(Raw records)
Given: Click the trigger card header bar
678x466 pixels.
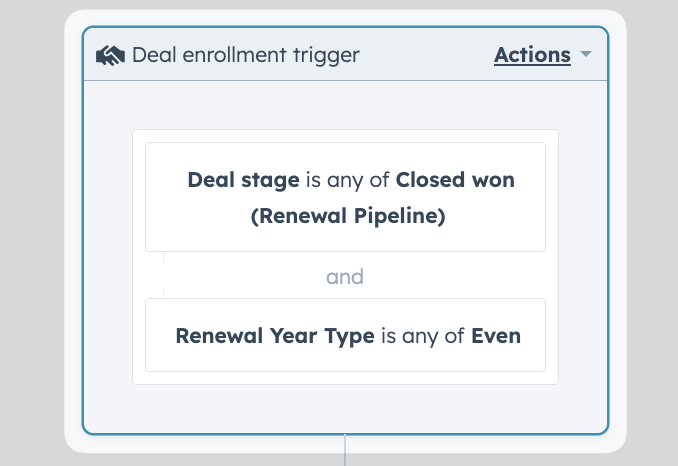Looking at the screenshot, I should point(345,54).
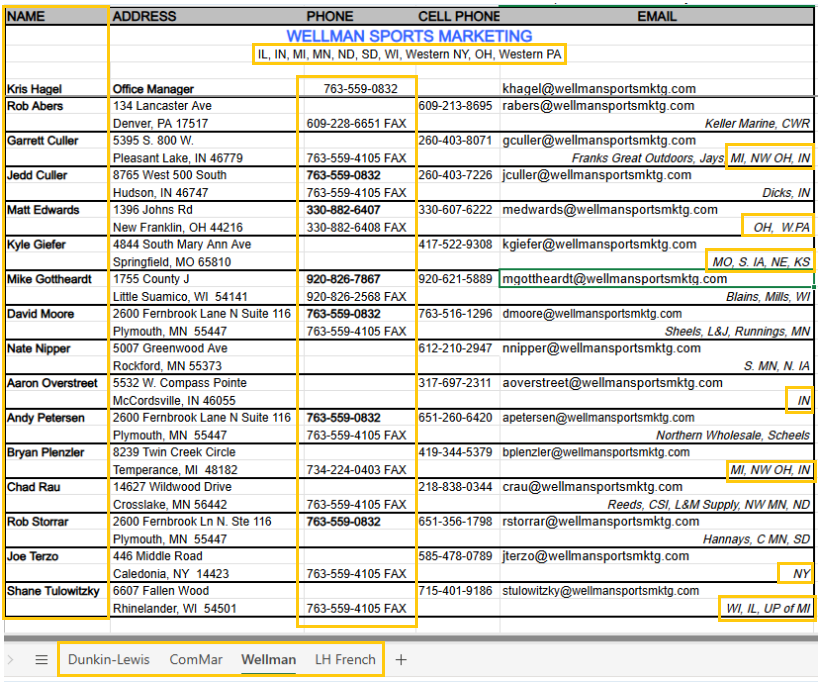Click Rob Abers' cell phone number
This screenshot has height=682, width=820.
455,106
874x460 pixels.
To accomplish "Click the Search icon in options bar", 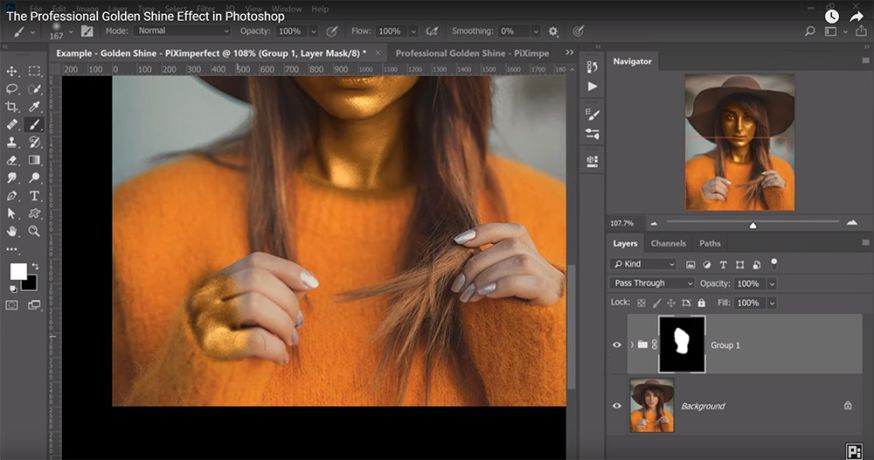I will point(810,32).
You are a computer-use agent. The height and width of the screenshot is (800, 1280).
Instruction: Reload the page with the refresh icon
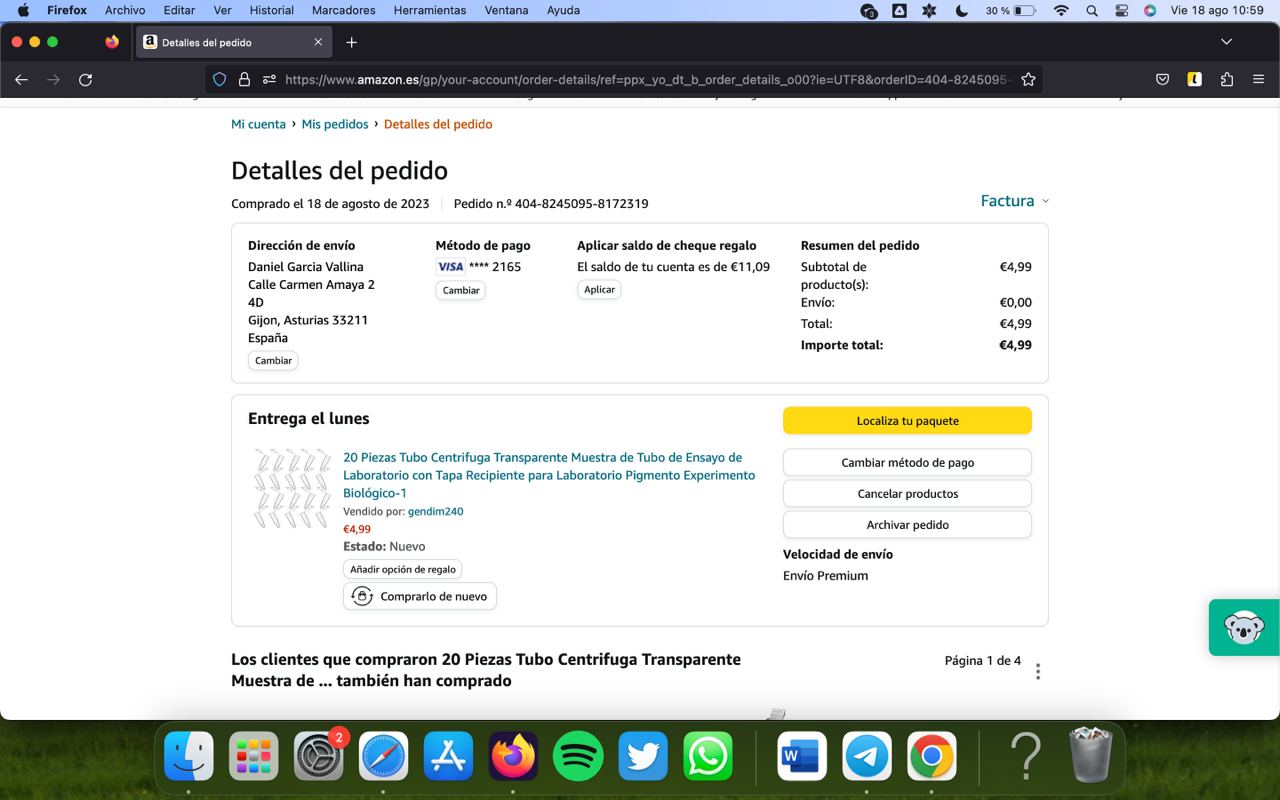click(86, 80)
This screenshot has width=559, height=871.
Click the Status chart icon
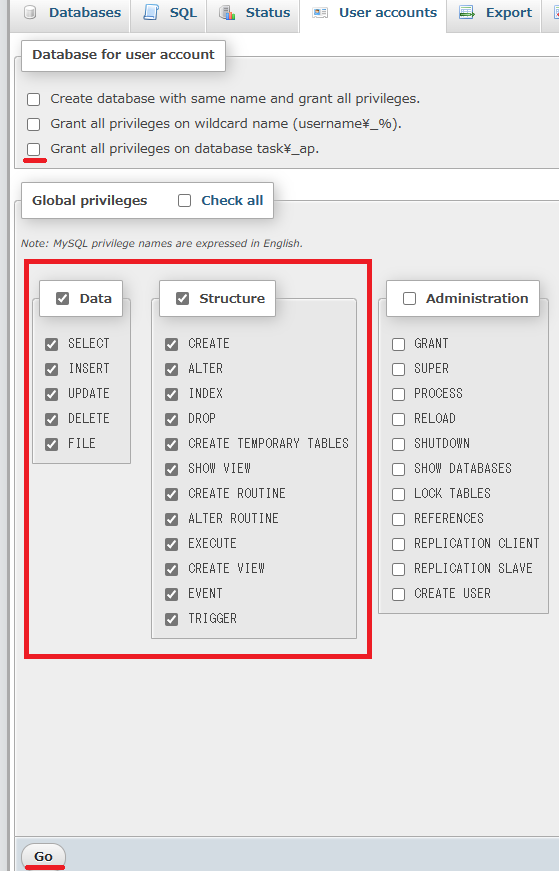point(227,12)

Written task
Duplicate everything from the line containing "You are a computer-use" down to the end of the material, leaving the pictures out.

Answer
You are a computer-use agent. The height and width of the screenshot is (800, 1280).
Instruction: Reload the page with the refresh icon
click(86, 80)
This screenshot has width=559, height=871.
Click the Status chart icon
point(227,12)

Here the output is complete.